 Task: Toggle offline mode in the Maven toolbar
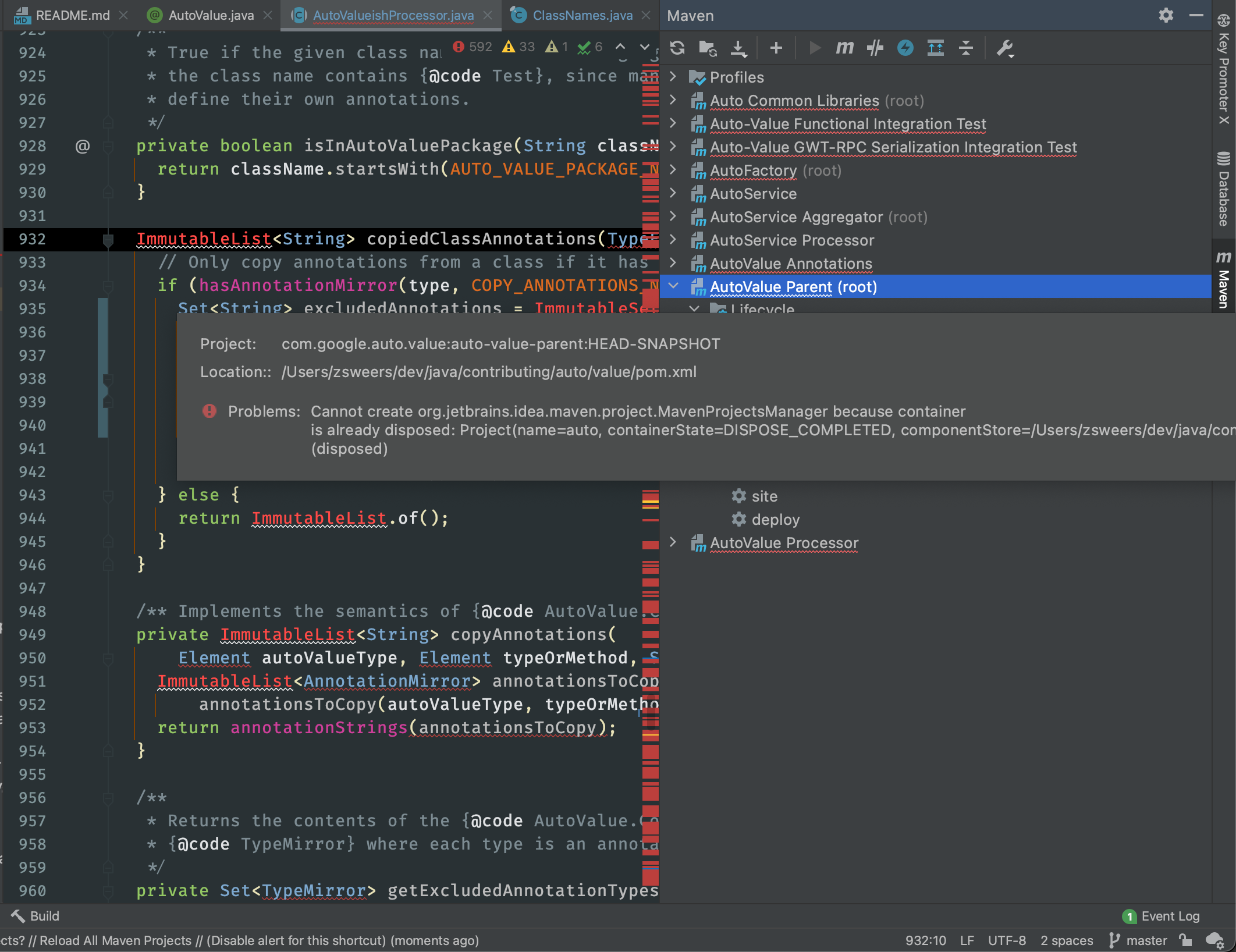905,48
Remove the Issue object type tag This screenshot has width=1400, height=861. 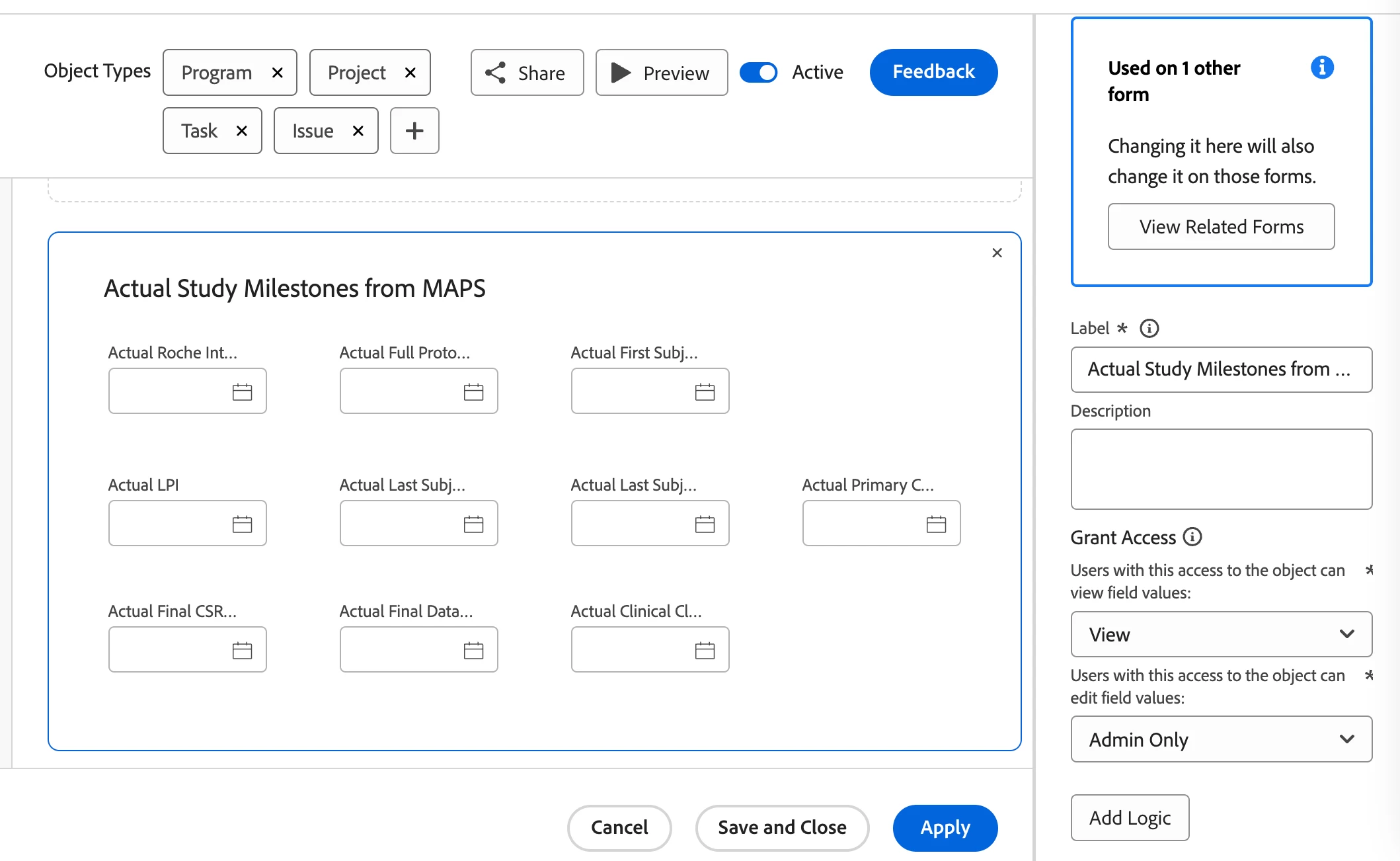coord(358,131)
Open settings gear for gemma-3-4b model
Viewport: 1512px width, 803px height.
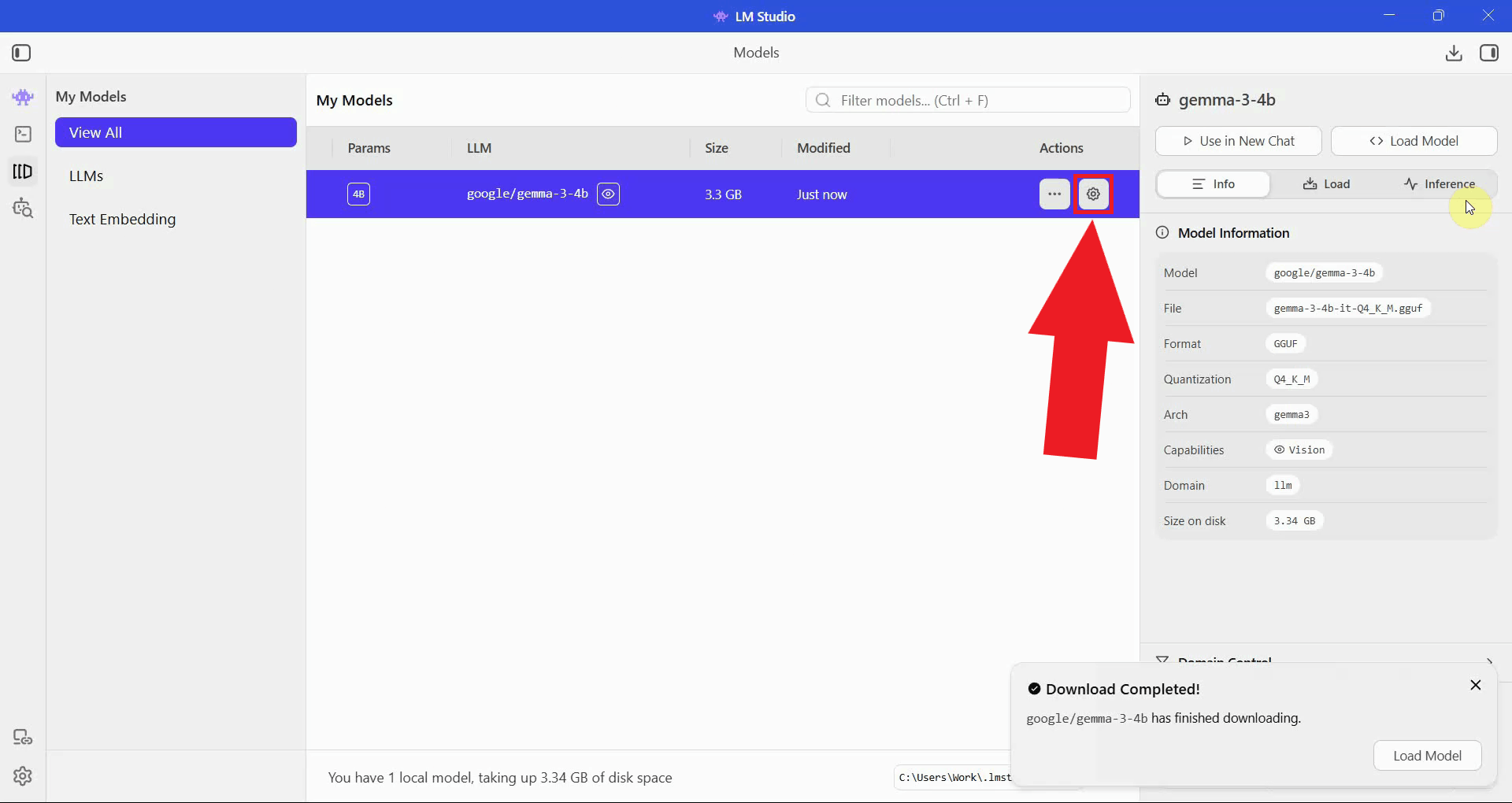tap(1094, 194)
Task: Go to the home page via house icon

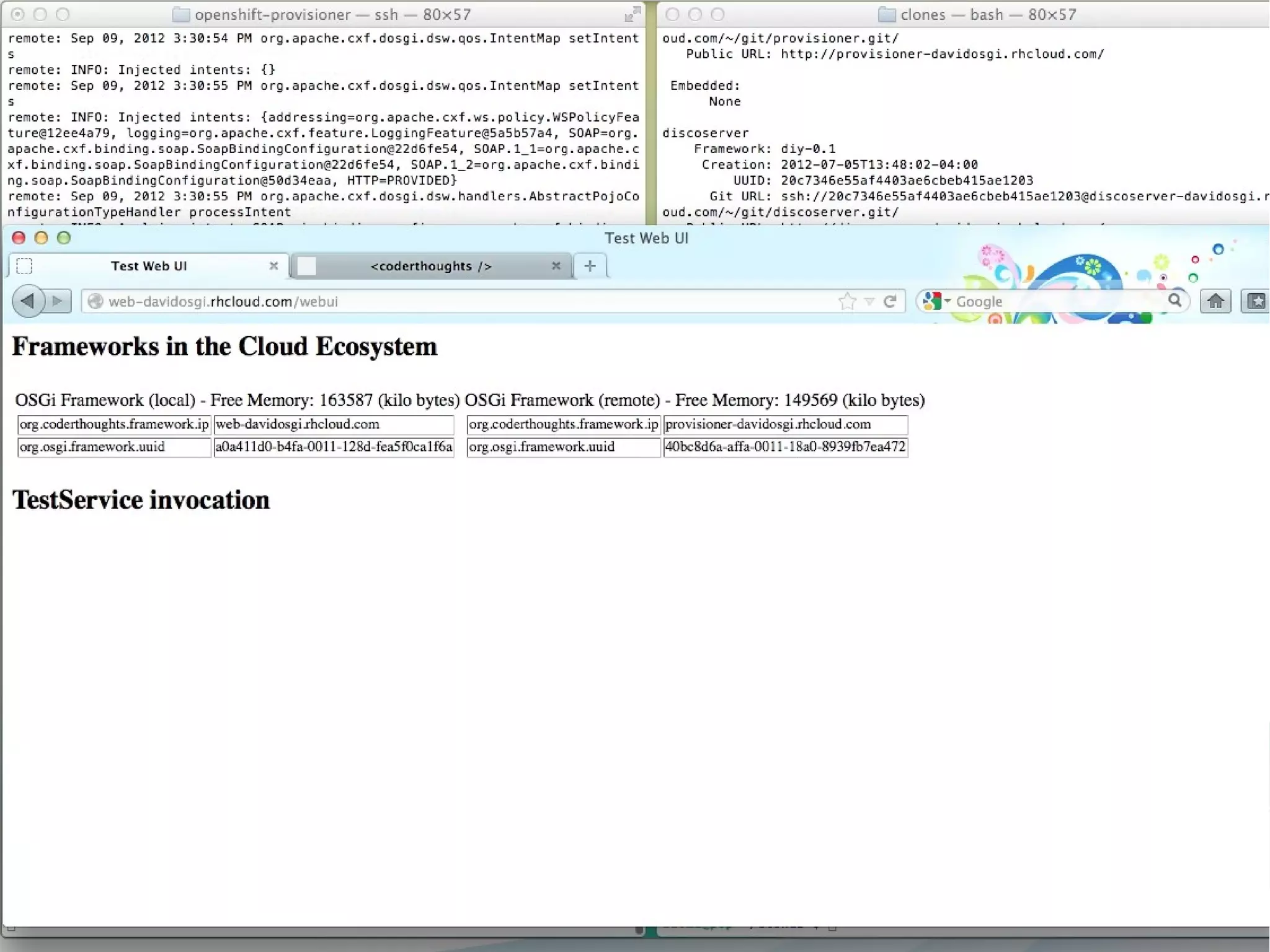Action: click(1215, 301)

# # #

* _Prompt_:
The lines to reproduce run from the line containing "Open settings gear for gemma-3-4b model" through the last line of the records above, both included. Copy them exactly and drop the pictures.

* _Output for this task_:
Open settings gear for gemma-3-4b model
Viewport: 1512px width, 803px height.
tap(1094, 194)
Task: Go to the home page via house icon

Action: click(1215, 301)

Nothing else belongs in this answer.